Embora todos saibamos que Garrett lutou pelos liberais de armas na mão, a verdade é que bem se nota no curso do discurso a nostalgia do antigo regime...sobretudo através da personagem Frei Dinis: «segundo os seus princípios, poder de homem sobre homem era usurpação sempre e de qualquer modo que fosse constituído. Todo o poder estava em Deus que o delegava ao pai sobre o filho, daí ao chefe da família sobre a família, daí a um desses sobre todo o Estado, mas para o reger segundo o Evangelho e em toda a austeridade republicana dos primitivos princípios cristãos» (Círculo de Leitores, Lisboa, 1978, p. 69). Ora esta estrutura de pensamento é a velha ordem, sem que, obviamente, aqui, o adjectivo "velha" tenha significado negativo.
Correspondendo aos Costas, Limas, Isaltinos...de hoje, os barões agiotas são execrados em Viagens na Minha Terra até à exaustão. Escreve Garrett: «mal do governo que deixar comer mais aos barões» (ibidem, p. 179). E um pouco mais à frente: «mais dez anos de barões e de regime da matéria, e infalivelmente nos foge deste corpo agonizante de Portugal o derradeiro suspiro do espírito» (ibidem, p. 186).
O que Garrett exalta recorrentemente é o povo: «...porque o povo, o povo está são. Os corruptos somos nós, os que cuidamos saber e ignoramos tudo» (ibidem, p.186).
Ora é aqui que me surge uma dificuldade que expresso pelas seguintes perguntas: o que entende Garrett por povo? O povo vassalo ou aquele que livre trabalha para ganhar com a satisfação das necessidades dos outros? Em toda a obra em foco, eu não vejo o espírito que preside a esta segunda hipótese, tendo eu a certeza de que tal espírito vou encontrá-lo em Cesário Verde. Mas este segundo Camões da nossa Literatura fica para um próximo texto que deixarei aqui se Deus quiser.

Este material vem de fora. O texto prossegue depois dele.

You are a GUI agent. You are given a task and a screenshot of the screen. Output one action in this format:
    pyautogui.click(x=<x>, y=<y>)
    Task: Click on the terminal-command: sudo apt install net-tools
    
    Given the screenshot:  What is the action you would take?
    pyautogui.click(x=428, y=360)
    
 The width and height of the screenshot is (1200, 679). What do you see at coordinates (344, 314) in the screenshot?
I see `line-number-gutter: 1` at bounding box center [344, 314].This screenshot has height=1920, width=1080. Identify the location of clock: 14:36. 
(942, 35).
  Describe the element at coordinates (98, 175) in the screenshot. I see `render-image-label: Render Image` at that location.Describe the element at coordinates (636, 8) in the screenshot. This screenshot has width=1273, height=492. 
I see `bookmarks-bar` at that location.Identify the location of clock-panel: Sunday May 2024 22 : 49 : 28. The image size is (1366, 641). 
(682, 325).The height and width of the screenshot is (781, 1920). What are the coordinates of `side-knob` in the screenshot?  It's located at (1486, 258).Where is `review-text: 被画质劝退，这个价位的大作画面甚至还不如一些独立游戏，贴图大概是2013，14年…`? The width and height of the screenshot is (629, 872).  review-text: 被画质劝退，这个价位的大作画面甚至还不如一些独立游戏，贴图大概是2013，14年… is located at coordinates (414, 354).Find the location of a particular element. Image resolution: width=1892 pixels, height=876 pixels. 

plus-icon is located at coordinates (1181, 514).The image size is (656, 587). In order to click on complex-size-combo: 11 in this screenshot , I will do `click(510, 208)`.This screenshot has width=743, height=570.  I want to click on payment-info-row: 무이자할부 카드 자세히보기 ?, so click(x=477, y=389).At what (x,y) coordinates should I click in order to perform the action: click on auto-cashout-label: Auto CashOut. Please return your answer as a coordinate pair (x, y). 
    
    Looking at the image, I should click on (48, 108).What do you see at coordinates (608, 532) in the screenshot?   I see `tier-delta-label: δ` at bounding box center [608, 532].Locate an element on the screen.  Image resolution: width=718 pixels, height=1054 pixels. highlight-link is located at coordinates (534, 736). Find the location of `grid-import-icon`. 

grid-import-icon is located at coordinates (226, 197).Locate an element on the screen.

Nota: eu estou livre de todo esse discurso académico que face a Almeida Garrett recorre ao Romantismo para desbocar frases feitas. Para mim, antes do Sturm und Drang está o homem.




1 comentário:

Unknown disse...

Quando eu falo no povo «...que livre trabalha para ganhar com a satisfação das necessidades dos outros», estou a falar do capitalismo normal. Os «barões» do tempo de A. Garrett ou os Costas, os Limas, os Isaltinos, etc., de hoje são os parasitas do capitalismo.
São os Costas, os Limas, os Isaltinos, etc., que mancomunados com o Estado e este com eles fizeram a crise que nos vai dando a morte lenta.
Também é preciso tomar consciência de que no Romantismo, já portanto em A. Garrett, muito especialmente em VIAGENS NA MINHA TERRA, assistimos ao estado nascente da religião biónica, isto é, do culto da natureza, também dito ecologismo ou ambientalismo. SOU RESPONSÁVEL POR TODAS AS AFIRMAÇÕES QUE AQUI FAÇO.